From the post on supporting iterations in Apex, transcribe everything from "Re: Supporting iterations" down to "the bufferserver itself.".

READING TEXT ::
--- begin ---

Re: Supporting iterations in Apex

Posted by Pramod Immaneni <pr...@datatorrent.com>.
This is a good idea. One thing I can think of is you could save the tuples
on the side of the operator that is the loop originator (downstream
operator) itself for the [checkpoint-iteration..checkpoint] windows because
they are going to be in persistence storage like HDFS and can be accessed
by the loop destination (upstream operator) during recovery. The advantage
of this is you don't have to do a special save on the destination side but
rather piggyback on the HDFS save features of the bufferserver itself.

On Wed, Sep 16, 2015 at 1:44 PM, David Yan <da...@datatorrent.com> wrote:

> Hi all,
>
> One current disadvantage of Apex is the inability to do iterations and
> machine learning algorithms because we don't allow loops in the application
> DAG (hence the name DAG).  I am proposing that we allow loops in the DAG if
> the loop advances the window ID by a configured amount.  A JIRA ticket has
> been created:
>
> https://malhar.atlassian.net/browse/APEX-60
>
> I have started this work in my fork at
> https://github.com/davidyan74/incubator-apex-core/tree/APEX-60.
>
> The current progress is that a simple test case works.  Major work still
> needs to be done with respect to recovery and partitioning.
>
> The value ITERATION_WINDOW_COUNT is an attribute to an input port of an
> operator.  If the value of the attribute is greater than or equal to 1, any
> tuples sent to the input port are treated to be ITERATION_WINDOW_COUNT
> windows ahead of what they are.

--- end ---

Data entries ::
--- begin ---

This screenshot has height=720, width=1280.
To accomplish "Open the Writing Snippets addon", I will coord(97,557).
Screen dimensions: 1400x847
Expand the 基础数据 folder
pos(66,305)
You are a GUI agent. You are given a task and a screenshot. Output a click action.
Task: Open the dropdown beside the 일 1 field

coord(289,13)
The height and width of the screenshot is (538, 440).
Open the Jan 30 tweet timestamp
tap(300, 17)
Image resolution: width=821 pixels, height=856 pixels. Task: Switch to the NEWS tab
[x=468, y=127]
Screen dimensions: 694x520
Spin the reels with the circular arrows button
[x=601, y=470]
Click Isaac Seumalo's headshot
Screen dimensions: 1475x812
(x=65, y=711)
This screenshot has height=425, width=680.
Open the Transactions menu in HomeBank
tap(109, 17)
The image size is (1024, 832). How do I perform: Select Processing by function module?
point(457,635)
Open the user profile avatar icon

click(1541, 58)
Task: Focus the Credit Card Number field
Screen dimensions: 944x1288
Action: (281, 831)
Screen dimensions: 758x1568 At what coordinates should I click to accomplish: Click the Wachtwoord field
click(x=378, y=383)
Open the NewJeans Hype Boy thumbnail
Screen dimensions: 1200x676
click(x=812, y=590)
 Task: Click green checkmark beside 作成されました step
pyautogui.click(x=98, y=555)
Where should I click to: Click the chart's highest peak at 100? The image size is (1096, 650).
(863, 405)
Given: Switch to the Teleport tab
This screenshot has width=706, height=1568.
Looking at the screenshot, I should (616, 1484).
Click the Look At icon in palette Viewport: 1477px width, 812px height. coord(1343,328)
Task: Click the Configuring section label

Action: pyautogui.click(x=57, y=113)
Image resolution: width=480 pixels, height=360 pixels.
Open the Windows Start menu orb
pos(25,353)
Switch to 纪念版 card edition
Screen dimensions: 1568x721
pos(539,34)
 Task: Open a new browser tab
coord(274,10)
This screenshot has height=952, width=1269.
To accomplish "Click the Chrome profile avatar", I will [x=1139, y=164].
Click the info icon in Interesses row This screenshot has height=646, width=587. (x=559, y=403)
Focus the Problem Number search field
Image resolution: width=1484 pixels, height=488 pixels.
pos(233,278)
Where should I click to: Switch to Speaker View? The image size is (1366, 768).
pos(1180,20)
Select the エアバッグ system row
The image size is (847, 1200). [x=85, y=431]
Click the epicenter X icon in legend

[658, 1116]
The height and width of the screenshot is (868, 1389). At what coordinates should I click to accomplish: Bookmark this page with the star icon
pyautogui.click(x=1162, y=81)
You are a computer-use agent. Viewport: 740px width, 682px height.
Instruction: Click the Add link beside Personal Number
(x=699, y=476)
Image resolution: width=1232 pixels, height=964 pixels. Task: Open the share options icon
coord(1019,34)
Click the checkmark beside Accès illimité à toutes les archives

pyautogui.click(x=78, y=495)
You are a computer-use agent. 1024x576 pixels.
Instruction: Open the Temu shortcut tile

--- end ---

RESULT OF THE TASK ::
Re: Supporting iterations in Apex

Posted by Pramod Immaneni <pr...@datatorrent.com>.
This is a good idea. One thing I can think of is you could save the tuples
on the side of the operator that is the loop originator (downstream
operator) itself for the [checkpoint-iteration..checkpoint] windows because
they are going to be in persistence storage like HDFS and can be accessed
by the loop destination (upstream operator) during recovery. The advantage
of this is you don't have to do a special save on the destination side but
rather piggyback on the HDFS save features of the bufferserver itself.